[Data for this task — start]
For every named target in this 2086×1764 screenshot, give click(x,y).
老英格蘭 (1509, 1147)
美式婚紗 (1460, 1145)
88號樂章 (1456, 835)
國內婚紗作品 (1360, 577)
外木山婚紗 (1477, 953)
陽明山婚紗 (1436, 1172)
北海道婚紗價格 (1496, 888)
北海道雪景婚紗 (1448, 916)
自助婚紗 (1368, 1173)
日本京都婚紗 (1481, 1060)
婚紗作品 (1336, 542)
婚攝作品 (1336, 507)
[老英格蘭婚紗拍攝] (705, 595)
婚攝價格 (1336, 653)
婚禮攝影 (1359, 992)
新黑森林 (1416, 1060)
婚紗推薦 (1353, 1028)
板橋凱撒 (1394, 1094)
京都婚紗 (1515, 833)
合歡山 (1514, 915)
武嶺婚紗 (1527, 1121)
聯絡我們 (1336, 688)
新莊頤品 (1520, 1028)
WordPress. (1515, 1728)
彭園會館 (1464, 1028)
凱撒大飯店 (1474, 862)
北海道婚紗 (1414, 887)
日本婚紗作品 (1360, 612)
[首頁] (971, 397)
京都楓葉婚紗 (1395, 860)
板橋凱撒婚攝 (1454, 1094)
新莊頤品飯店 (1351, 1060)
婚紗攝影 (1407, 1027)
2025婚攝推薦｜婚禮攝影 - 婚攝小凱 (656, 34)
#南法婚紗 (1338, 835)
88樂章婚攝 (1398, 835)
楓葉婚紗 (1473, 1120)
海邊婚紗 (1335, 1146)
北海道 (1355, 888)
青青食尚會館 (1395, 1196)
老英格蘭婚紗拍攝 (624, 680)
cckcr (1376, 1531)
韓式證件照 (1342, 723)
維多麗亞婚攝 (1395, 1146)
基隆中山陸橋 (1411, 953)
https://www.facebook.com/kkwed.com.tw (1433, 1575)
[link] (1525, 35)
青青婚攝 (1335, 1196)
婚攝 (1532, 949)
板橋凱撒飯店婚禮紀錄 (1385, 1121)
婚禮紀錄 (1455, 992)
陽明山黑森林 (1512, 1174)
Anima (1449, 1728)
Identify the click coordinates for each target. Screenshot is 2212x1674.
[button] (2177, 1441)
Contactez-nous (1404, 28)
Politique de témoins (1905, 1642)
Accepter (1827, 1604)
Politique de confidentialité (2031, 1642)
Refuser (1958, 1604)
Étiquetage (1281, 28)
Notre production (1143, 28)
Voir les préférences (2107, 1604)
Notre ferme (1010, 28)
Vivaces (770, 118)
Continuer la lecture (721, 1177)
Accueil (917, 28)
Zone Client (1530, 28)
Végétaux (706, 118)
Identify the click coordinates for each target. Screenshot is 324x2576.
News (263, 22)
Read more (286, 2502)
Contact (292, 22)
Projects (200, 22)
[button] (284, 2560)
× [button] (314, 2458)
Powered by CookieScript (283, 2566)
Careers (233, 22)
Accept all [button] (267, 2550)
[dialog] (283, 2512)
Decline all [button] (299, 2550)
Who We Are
[Data for this task — finish]
## Your goal
Which lines of the entries above contain the word "coordinates"? Copy each of them.

## Solution to this exercise
Identify the click coordinates for each target. Screenshot is 2212x1674.
Identify the click coordinates for each target. Screenshot is 324x2576.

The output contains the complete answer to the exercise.